Incorporation of a partnership into a limited-liability partnership (LLP) brings rewards in the form of some liability protection and recruitment advantages, but it also carries costs. One of these is the requirement to prepare and file audited financial statements. However, what may seem an onerous burden for many firms not used to this regime does have some useful by-products.
One of the key requirements for LLPs is an audit of their financial statements by a registered auditor. While a number of law firms have already converted to LLP status, and with many more considering the transition in the near future, relatively few firms have yet had an audit. This is due to the 22-month lag from initial incorporation to the first deadline for filing audited accounts. While accountants typically provide many law firms with some form of report or opinion on their partnership accounts, only a few elect to have their accounts audited fully. As a result, few law firms understand the implications of a full audit and many are at risk of being surprised by the level of rigour required.
Initially, law firms saw the need to have audited accounts as a cost and a ‘necessary evil’ of becoming an LLP. However, the rigour and challenge being applied as part of the audit and receiving an external opinion provides members of LLPs with added comfort.
An audit should enable the auditor to provide reasonable assurance that the financial statements, taken as a whole, are free from material misstatement. The auditor is required to perform specific work so as to provide an opinion that the financial statements of the LLP give a true and fair view of the state of affairs of the limited-liability partnership at the year-end date and of the profit for the year then ended and have been properly prepared in accordance with the Companies Act 1985 as modified by the Limited Liability Partnerships Regulations.
Points to consider when preparing LLP financial statements are:
- Which periods will need to be covered in the LLP’s financial statements? While this might appear straightforward, the matter is not clear-cut. The current Exposure Draft of the Statement of Recommended Practice (SORP) on Accounting by Limited Liability Partnerships, which provides guidance on the application of accounting standards to LLPs, provides provisional guidance in this area. Assuming the proposals are accepted, an LLP’s first financial statements may well end up covering the firm’s results and cashflows for three different periods, some of which may include amounts predating the actual conversion to an LLP.
- The firm will need to produce financial statements comprising a profit and loss account, a statement of total recognised gains and losses, a cashflow statement, a balance sheet and notes to these statements. Furthermore, within the annual report, the members will be required to confirm that they take responsibility for these financial statements.
- The statements will need to comply with accounting standards, which comprise Financial Reporting Standards (FRSs), Statements of Standard Accounting Practice (SSAPs), UITF Abstracts and the SORP. This body of accounting knowledge runs to in excess of 1,000 pages and it is constantly being changed and updated, particularly at the current time, as standards converge internationally.

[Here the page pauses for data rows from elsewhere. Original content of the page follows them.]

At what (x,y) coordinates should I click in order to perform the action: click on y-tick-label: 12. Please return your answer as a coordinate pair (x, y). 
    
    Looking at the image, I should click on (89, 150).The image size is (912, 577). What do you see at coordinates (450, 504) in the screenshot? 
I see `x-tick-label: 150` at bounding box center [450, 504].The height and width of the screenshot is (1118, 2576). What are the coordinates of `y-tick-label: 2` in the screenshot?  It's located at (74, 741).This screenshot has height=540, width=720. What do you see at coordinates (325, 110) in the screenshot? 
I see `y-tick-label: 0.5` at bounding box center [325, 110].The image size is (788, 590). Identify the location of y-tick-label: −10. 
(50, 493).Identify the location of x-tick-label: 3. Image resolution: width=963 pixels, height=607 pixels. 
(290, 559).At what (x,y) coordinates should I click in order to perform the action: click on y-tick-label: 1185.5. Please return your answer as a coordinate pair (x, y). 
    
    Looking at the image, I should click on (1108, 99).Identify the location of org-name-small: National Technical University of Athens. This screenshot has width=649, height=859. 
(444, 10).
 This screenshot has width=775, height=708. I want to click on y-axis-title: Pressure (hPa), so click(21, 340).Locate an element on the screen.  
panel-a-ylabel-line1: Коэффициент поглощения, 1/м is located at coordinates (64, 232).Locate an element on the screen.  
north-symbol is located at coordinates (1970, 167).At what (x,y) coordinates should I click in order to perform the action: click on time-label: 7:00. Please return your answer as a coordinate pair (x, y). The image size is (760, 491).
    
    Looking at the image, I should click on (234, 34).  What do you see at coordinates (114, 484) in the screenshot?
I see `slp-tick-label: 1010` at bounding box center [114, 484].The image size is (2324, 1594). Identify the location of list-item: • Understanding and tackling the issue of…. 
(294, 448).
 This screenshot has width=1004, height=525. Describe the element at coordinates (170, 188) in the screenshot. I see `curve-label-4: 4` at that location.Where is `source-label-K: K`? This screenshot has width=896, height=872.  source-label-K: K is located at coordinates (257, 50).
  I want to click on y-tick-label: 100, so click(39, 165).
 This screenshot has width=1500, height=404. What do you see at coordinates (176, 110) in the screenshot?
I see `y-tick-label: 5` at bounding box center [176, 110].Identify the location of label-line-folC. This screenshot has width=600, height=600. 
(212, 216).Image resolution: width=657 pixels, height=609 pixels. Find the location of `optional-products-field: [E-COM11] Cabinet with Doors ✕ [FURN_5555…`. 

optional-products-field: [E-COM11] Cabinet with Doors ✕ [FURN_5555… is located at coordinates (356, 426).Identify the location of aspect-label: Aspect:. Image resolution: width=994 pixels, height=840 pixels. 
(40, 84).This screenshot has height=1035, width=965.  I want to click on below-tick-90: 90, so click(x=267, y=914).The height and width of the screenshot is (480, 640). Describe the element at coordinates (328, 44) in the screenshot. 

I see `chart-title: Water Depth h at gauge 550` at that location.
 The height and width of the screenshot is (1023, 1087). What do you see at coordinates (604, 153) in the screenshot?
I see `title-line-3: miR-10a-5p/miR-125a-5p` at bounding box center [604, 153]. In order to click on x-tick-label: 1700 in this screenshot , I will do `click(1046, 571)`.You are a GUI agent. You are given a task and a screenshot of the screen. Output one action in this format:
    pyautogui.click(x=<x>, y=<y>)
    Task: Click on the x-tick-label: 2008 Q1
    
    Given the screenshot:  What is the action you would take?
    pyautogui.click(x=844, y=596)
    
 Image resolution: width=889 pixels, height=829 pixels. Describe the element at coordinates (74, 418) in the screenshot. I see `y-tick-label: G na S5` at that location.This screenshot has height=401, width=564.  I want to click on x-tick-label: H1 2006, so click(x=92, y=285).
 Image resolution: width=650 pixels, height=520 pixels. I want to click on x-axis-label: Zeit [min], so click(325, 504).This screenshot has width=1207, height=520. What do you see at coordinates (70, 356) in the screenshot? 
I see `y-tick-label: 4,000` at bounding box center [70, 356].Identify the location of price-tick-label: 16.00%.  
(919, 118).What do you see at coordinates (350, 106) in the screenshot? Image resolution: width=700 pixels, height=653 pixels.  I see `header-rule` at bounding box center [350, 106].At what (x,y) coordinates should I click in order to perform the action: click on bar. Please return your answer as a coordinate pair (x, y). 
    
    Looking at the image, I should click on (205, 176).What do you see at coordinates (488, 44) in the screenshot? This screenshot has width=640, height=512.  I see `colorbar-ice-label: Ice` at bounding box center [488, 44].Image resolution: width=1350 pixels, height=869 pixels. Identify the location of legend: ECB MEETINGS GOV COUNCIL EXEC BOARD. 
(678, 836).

Firms will need to ensure that they have sufficient time, resource and technical expertise to prepare the financial statements.
A significant amount of planning and collaboration between the firm and its accountants is required to enable the audit to be performed and to ensure that a clean opinion can be provided.
Many law firms are beginning to see the benefits of the assurance and assistance that the accountants can provide and, as a result, are realising some value from the LLP’s audit requirements.
Law firms will need to clarify at an early stage the support and evidence that their auditors will need to enable them to provide a clean opinion on the statements. Some specific areas where auditors may require independent evidence are when the firm has annuities or defined benefit pension scheme arrangements. In such cases the firm may well need to arrange for actuaries to value the assets and liabilities relating to these arrangements.
Other areas likely to require extra effort on the part of the law firm and its auditors relate to the provision for bad debt and the valuation of work that has yet to be billed. In the case of the former, the auditor will need to be satisfied that any provision is of the correct magnitude to leave the debtor balance at its recoverable amount. The adoption of a formulaic provisioning approach is unlikely to be adequate. The auditor will need to form their own assessment on the recoverability of debtors. In the case of unbilled time, the auditor will again need to form their own assessment of the value of this time at the year-end date.
In addition to examining the balances within the financial statements, firms’ internal financial controls will also need to be considered. Where deficiencies exist, auditors may be able to provide suggestions for improvements.
In view of the challenges highlighted, many firms are choosing to perform a ‘dry run’ to ensure that they will be able to produce the required financial statements if or when they become LLPs, and that they will have sufficient evidence to support the financial statements and satisfy the auditors. This in itself will allow early identification of issues and enable a smooth process when the firm has converted.